[Element and text position data]
--

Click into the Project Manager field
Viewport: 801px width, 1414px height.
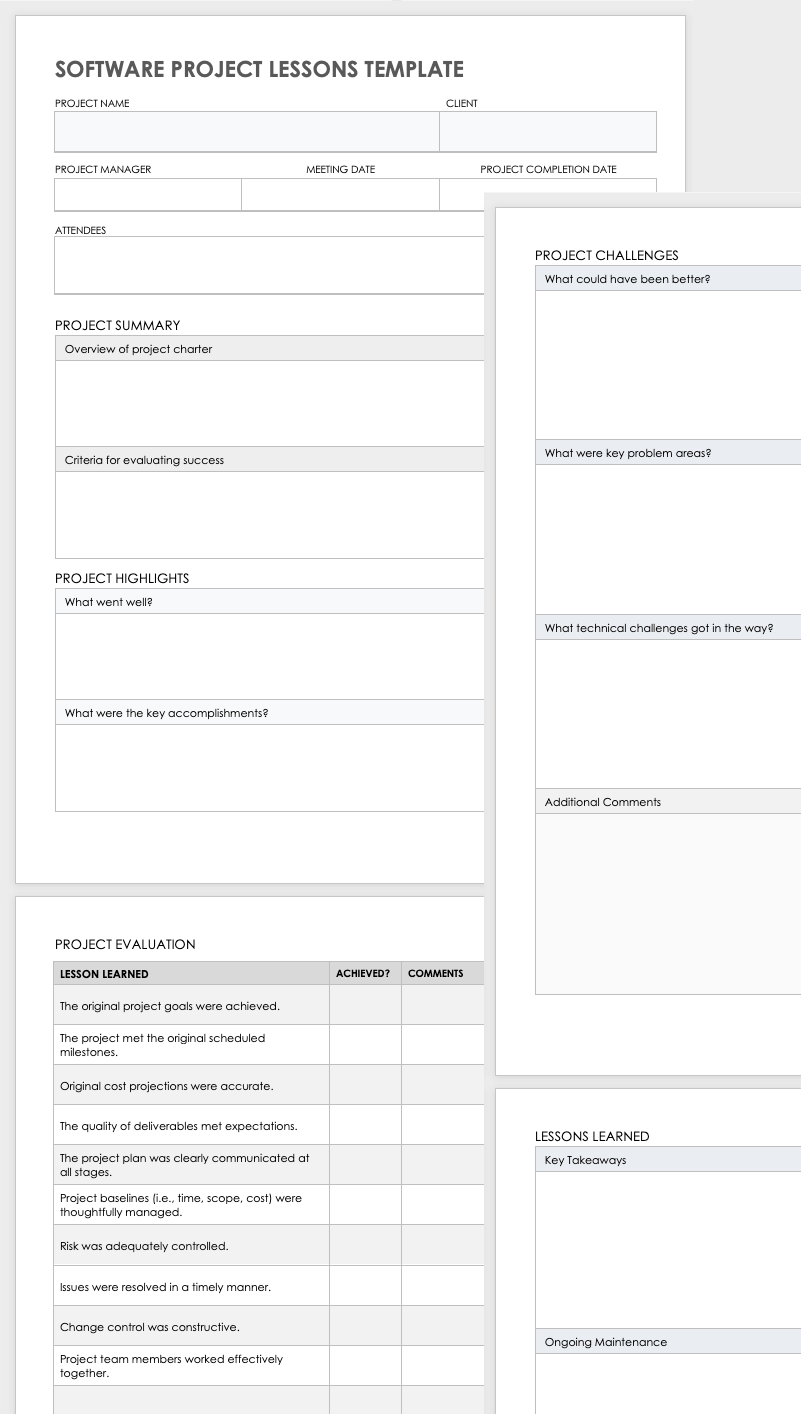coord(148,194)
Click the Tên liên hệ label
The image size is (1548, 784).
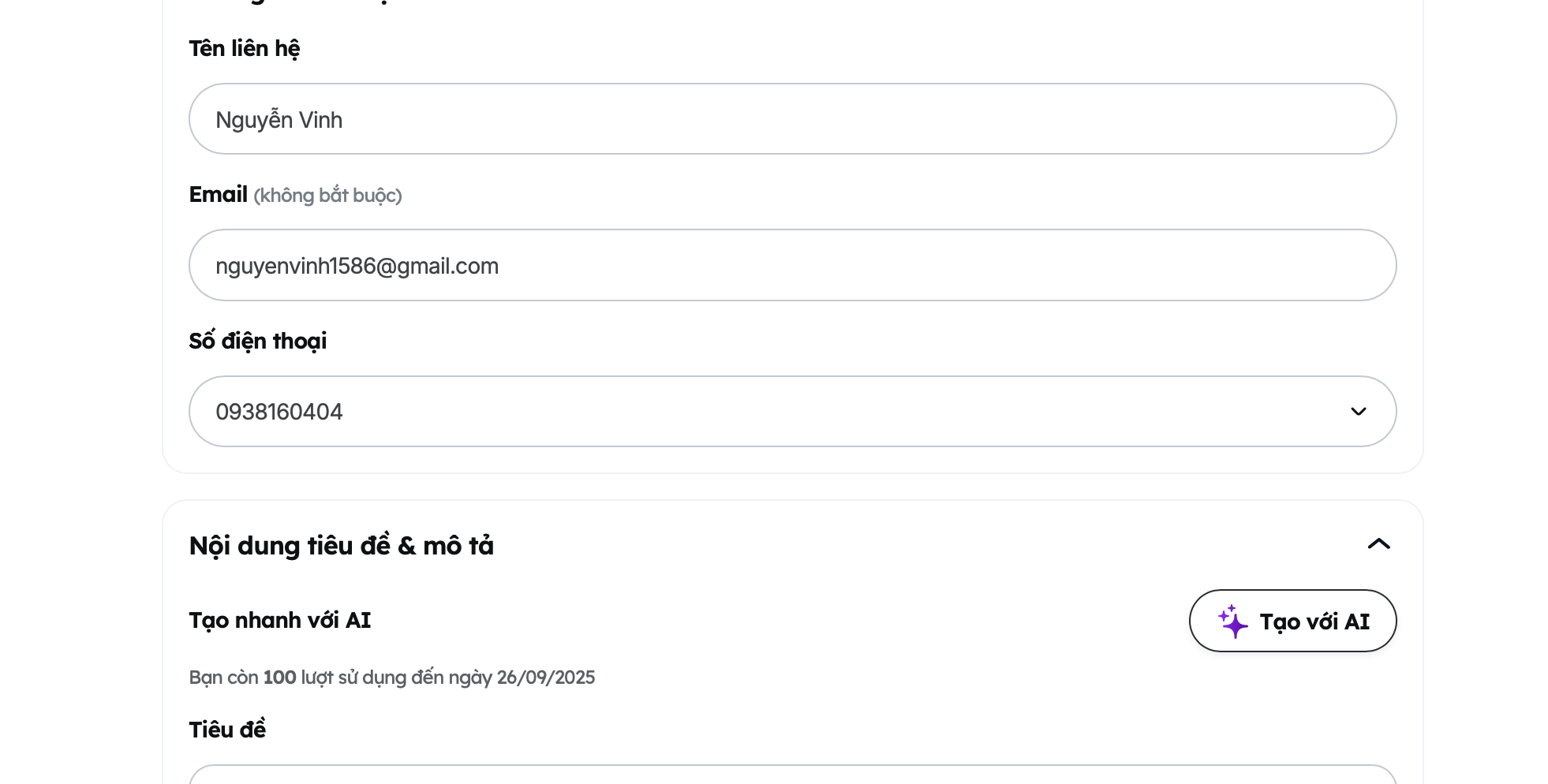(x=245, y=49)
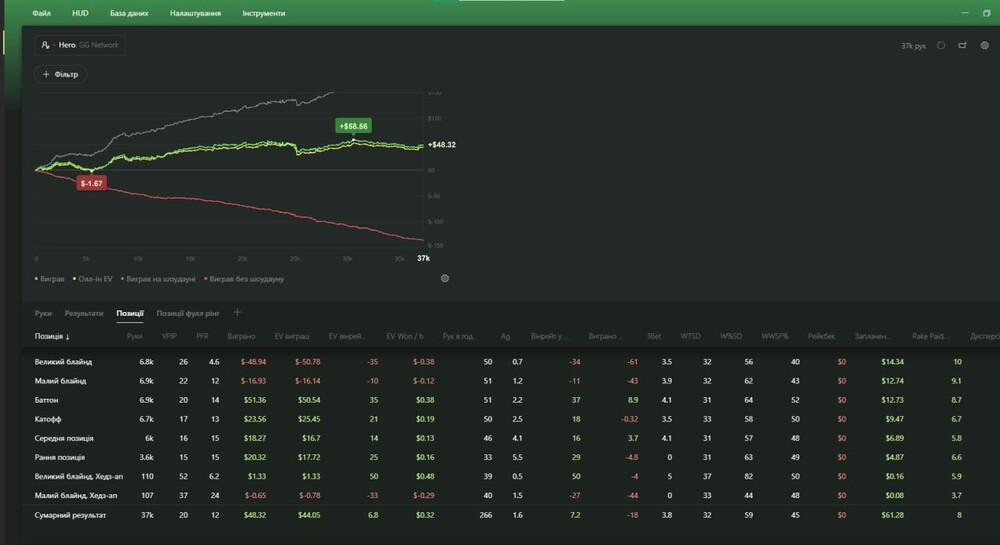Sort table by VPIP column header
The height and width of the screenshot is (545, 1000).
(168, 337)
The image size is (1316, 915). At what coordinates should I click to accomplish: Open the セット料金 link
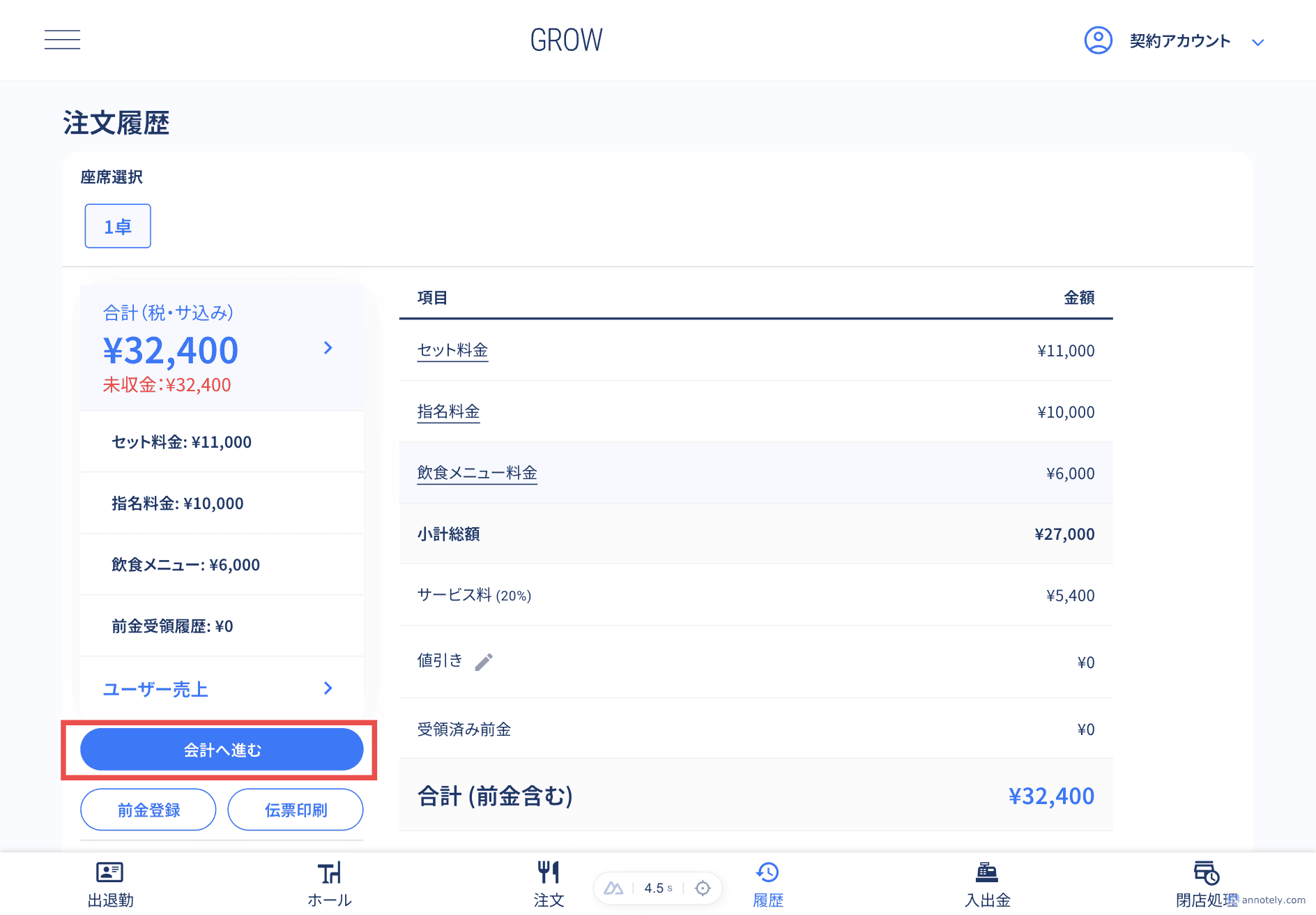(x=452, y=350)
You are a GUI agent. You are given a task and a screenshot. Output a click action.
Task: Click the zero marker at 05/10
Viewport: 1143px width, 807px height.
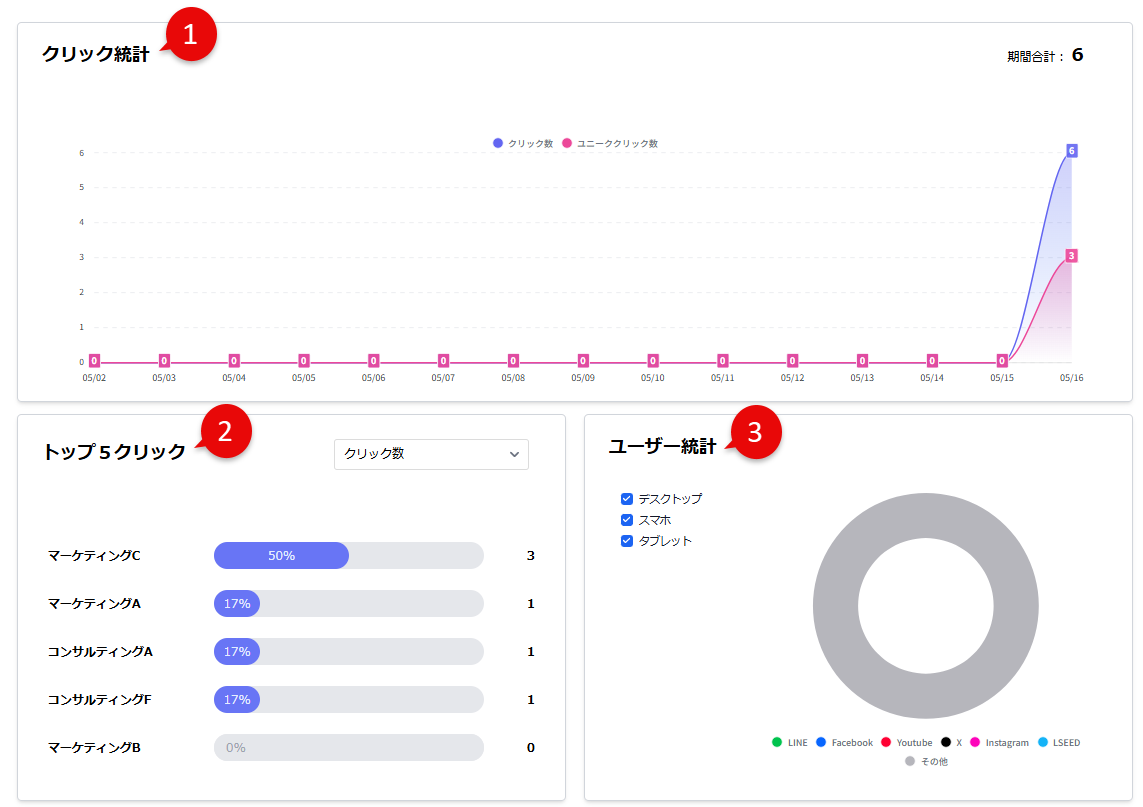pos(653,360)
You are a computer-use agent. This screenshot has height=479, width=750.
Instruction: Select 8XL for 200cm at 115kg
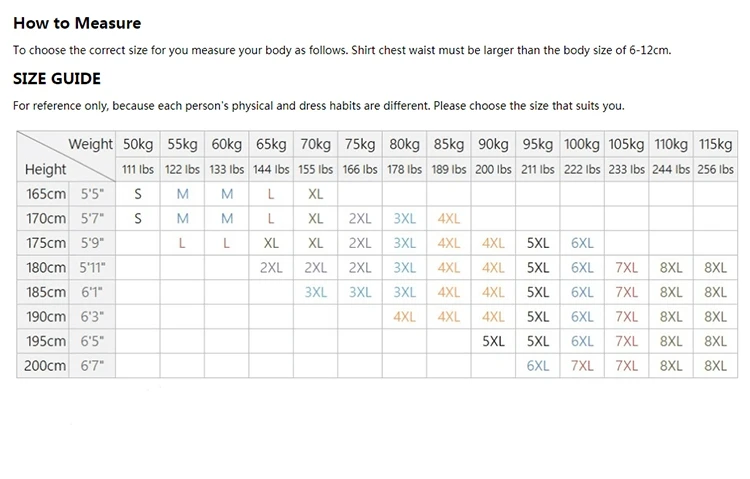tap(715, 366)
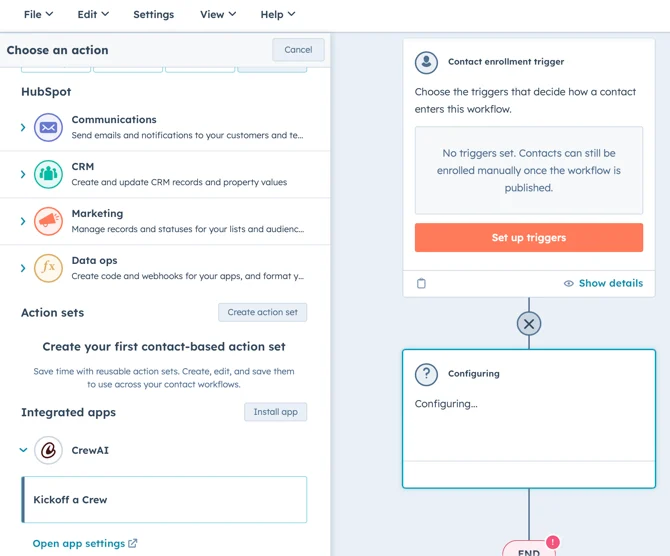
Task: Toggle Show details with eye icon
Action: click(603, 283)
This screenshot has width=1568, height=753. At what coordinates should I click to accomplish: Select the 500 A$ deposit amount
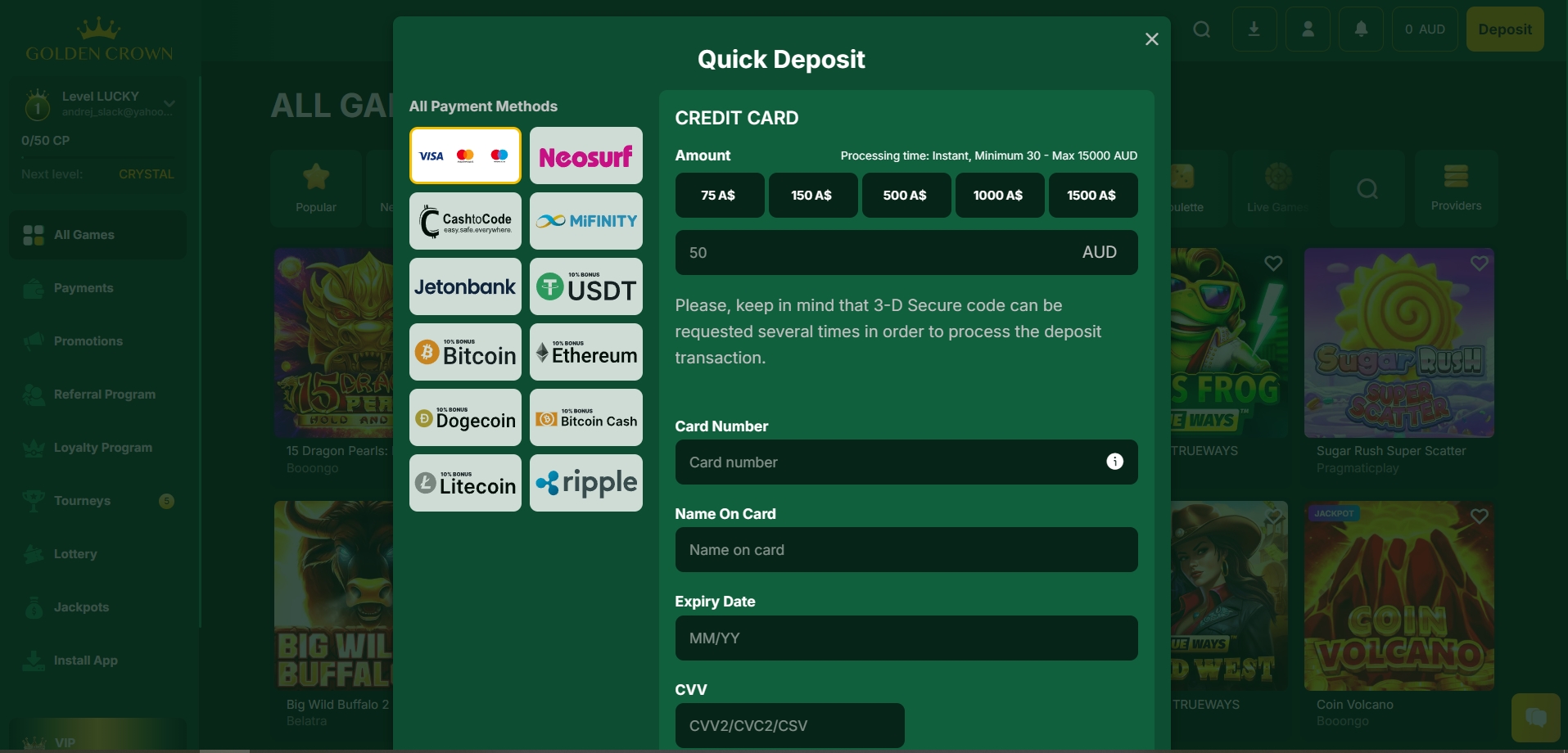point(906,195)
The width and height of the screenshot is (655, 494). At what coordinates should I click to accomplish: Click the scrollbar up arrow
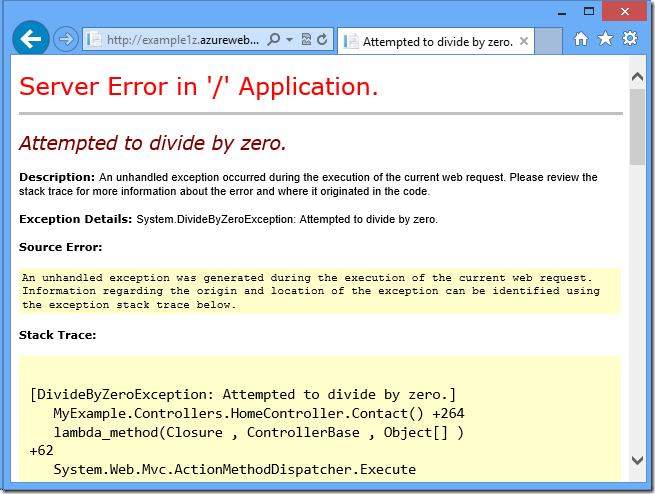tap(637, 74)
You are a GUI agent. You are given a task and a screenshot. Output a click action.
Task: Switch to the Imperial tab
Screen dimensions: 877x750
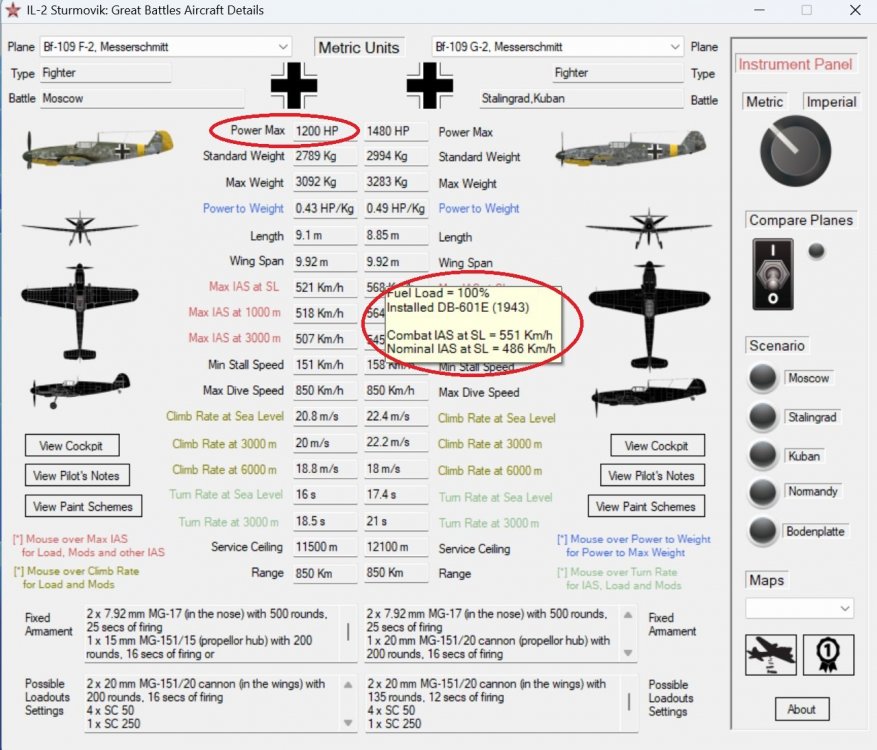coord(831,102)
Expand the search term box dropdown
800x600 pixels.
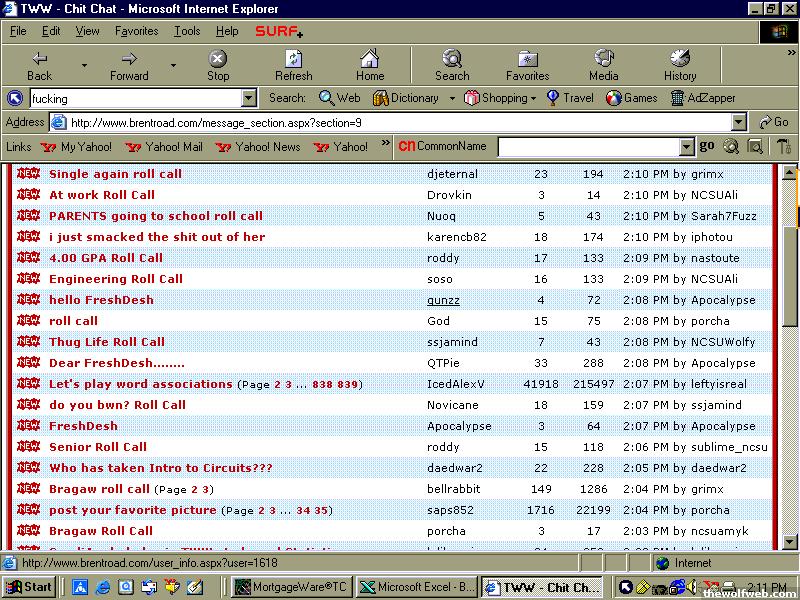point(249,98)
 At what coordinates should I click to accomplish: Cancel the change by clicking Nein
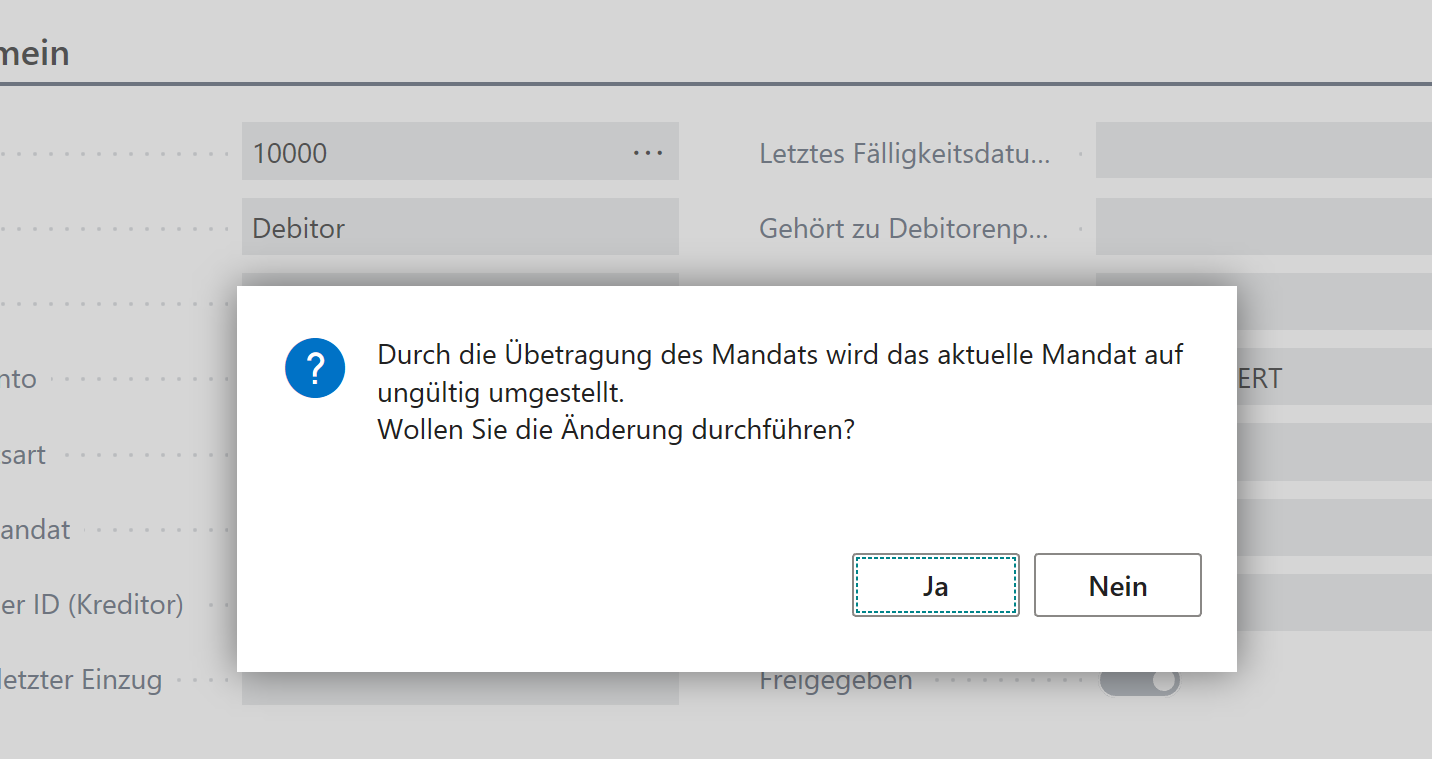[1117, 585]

--

Task details - Retype all of the lines above exactly as they appear, but leave the pictures out.

Task result -
Click into the Project Manager field
Viewport: 801px width, 1414px height.
coord(148,194)
Click the Tên liên hệ label
The image size is (1548, 784).
(x=245, y=49)
Sort table by VPIP column header
The height and width of the screenshot is (545, 1000).
(168, 337)
The image size is (1316, 915). At what coordinates should I click to accomplish: Open the セット料金 link
(x=452, y=350)
You are a GUI agent. You are given a task and a screenshot. Output a click action.
Task: Click the zero marker at 05/10
Viewport: 1143px width, 807px height.
pos(653,360)
You are a computer-use agent. This screenshot has height=479, width=750.
Instruction: Select 8XL for 200cm at 115kg
tap(715, 366)
Task: Toggle Show details with eye icon
Action: click(603, 283)
This screenshot has width=1568, height=753. At what coordinates should I click to accomplish: Select the 500 A$ deposit amount
point(906,195)
The width and height of the screenshot is (655, 494). At what coordinates should I click to accomplish: Click the scrollbar up arrow
tap(637, 74)
You are a GUI agent. You are given a task and a screenshot. Output a click action.
Task: Switch to the Imperial tab
Screen dimensions: 877x750
coord(831,102)
Expand the search term box dropdown
800x600 pixels.
point(249,98)
 At what coordinates should I click to accomplish: Cancel the change by clicking Nein
[1117, 585]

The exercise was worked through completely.